American Technology Research analyst Shaw Wu upgraded Apple today, roughly two weeks' shy of the end of the company's first quarter. Nothing unusual there. But checking in with his supply chain, Wu came away so impressed that he wrote the following:
"So far, our sense is that the Mac business appears to be recession proof. We were already looking for robust Mac unit growth of 38 percent Y/Y, but now we think it may be closer to 42 percent."
Wu's as good a stock analyst as any in his segment but can any tech company be recession-proof--especially considering all the upset on Wall Street? That would be a first. When I speak with tech executives to find out how things are doing, caution is the byword du jour.

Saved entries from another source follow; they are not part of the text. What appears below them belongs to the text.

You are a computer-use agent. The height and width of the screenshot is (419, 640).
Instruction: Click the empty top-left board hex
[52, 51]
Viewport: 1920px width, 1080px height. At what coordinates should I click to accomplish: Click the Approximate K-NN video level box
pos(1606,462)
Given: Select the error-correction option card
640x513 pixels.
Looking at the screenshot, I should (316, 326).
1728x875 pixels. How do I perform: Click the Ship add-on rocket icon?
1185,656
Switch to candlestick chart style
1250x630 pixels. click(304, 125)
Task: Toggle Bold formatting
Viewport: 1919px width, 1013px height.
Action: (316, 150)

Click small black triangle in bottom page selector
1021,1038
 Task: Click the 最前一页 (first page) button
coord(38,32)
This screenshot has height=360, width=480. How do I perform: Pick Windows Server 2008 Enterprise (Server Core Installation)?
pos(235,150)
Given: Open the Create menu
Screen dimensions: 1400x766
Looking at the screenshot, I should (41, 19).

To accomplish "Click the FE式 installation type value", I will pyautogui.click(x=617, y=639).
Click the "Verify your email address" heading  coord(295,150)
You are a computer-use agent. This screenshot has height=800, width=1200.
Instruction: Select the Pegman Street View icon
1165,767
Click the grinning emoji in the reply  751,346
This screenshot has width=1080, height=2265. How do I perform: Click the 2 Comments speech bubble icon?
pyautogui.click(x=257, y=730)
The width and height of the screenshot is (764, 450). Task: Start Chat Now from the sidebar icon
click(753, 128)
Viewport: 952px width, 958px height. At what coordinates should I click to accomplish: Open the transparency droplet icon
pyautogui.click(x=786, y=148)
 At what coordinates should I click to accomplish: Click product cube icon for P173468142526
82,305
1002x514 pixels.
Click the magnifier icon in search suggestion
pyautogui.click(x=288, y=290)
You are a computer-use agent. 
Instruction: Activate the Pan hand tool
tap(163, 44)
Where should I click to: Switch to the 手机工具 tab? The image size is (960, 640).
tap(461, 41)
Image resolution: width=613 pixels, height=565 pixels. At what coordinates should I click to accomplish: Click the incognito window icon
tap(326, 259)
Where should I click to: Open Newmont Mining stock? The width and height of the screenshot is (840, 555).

That even extends to something like Business Intelligence (BI) software, an area you would normally think would qualify as close to being recession-proof. But even there, companies are being "very careful" about what they're buying and want to "make sure they get the most from what they already have," according to Bill Hewitt, the CEO of Kalido, a BI provider with a global customer list.
Back to Apple.
The announcement of native Microsoft Exchange support for the iPhone along with a software developers kit will ultimately open up more doors into Corporate America. But that's in the long term.
In the short term, Apple's fortunes still depend on the consumer. Here's where it's getting interesting. Wu claims the following:
Thin is apparently in with MacBook Air sales picking up momentum. When I visit the local Apple stores, I keep finding crowds of goobers drooling over the units. This is all anecdotal and obviously may not be worth the price of tea. Still....
Recent iPod shuffle price cuts are working and iPod unit sales are on the "upper-end" of 9.5 to 10 million units.
Despite a "pause" in advance of the June shipment of the iPhone 2.0, Apple's on track to reach--and surpass--its 10 million unit target by the end of 2008
He also believes Apple is receiving favorable benefit on what the company now pays for NAND flash, DRAM, and HDDs compared with the previous quarter. That could help bump up profit margins a little, a development, which if true, would be received by the Wall Street crowd as manna from heaven.